Should the Feds suddenly become proactive participants of the markets, they would be undermining the principals of a "free market economy." Moreover, if the MFI is chartered to buy bad debts at low prices and resell them when the market recovers at higher prices, MFI itself become a sort of a nationalized investment vehicle like a mutual fund. For such a capitalist, it’s strange how Sen. McCain seems to have fallen in love with very socialist ideas.
- The proposal also suggests no federal conservatorship of troubled banks, such as what the Feds did with IndyMac. According to the proposal, "...troubled banks that enter the MFI will keep operating as private companies with the help of the MFI." What does "help" me? If the MFI continues to allow banks on the brink of failure to continue to operate as private companies, is the MFI not asking the banks to fail? The point of federal conservatorship of failing banks like IndyMac or AIG is to ensure past mistakes that led to those failures are not repeated. If the MFI allows a private company to continue to operate as it had done in the past, then there is no guarantee that the bank will achieve and maintain solvency.
Because we are a free market society, Conservatorship is a tool that the Feds rarely employ. However, during a time of crisis as we are in now, it is an important tool. Sen. McCain’s proposal seems to want to eliminate that tool.
- More bizarre language: "The MFI will eventually, and at its discretion, sell the loans to the private sector...The MFI will have a predetermined tenure during which to dispose of the loans." Which is it? Does the MFI have the discretion to sell the loans whenever it sees fit to do so or will it be mandated by some regulation or law to dispose of it during some "predetermined tenure" of time?
- The proposal also seems to forget rating agencies. What happens to Moody’s, Standard and Poor’s, Fitch, and others under the MFI? These rating agencies are responsible for assigning risk to debt obligations like mortgage backed securities and CDOs. If there is a MFI whose job it is to buy these debts, then there is no real risk with these debts. If there is no risk to these debts, then we don’t need rating agencies to determine and assign risk. Every privately issued bond becomes as secure as a treasury bill. In which case, interest coupons on corporate bonds would likely go down. This means a lower return for corporate bond holders.

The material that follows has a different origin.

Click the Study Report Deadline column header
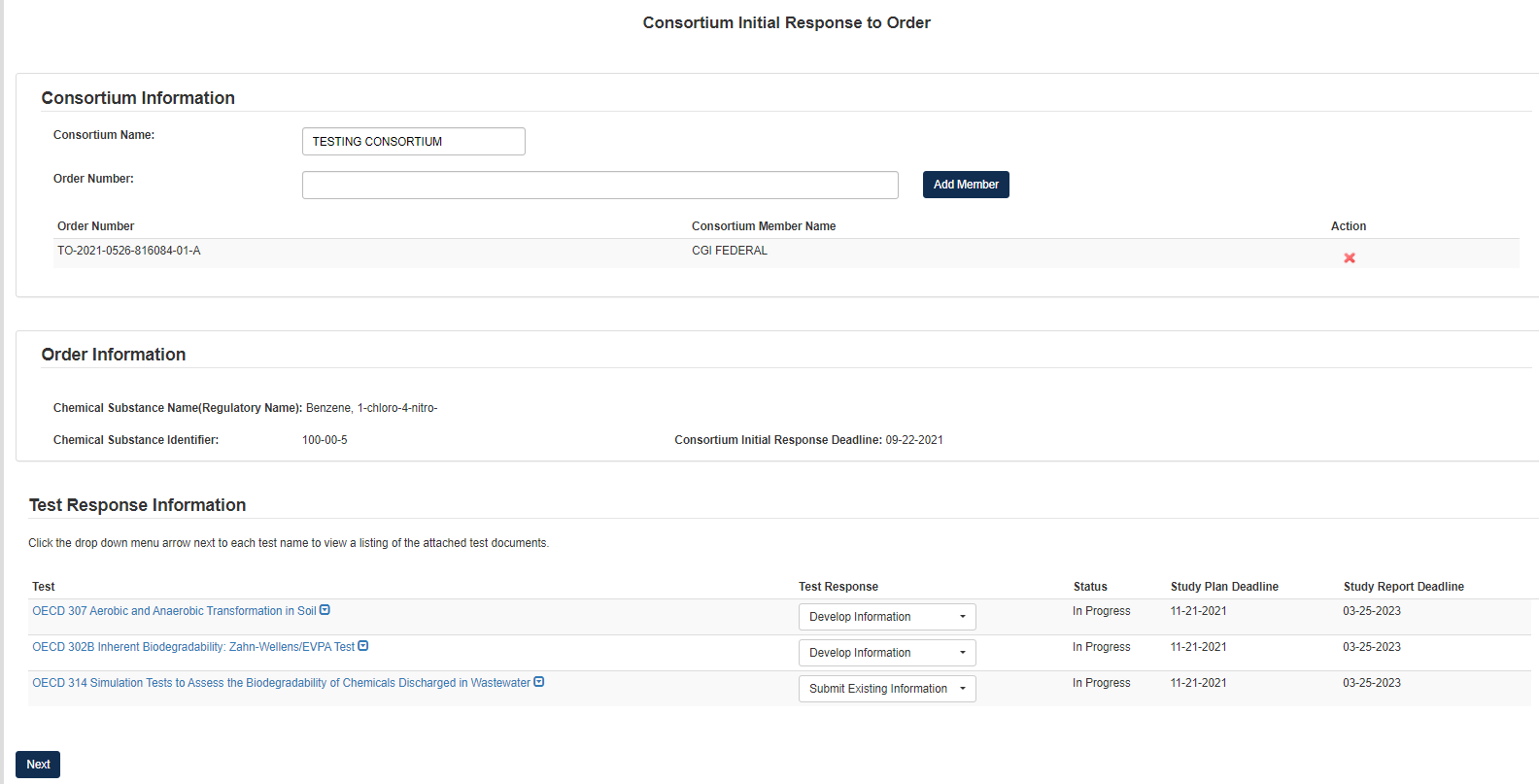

In essence, the proposal for the MFI is an attempt to eliminate risk by forcing government to guarantee or insure all bank debt. What’s worse is that the proposal has no language requiring banks to pay some premium for this historic and unprecedented insurance service. This is a dream come true for banks. They do whatever they like with no downside risk.
In his haphazard attempt to demonstrate his competency for managing the economy, Sen. McCain effectively demonstrated his complete lack of competence.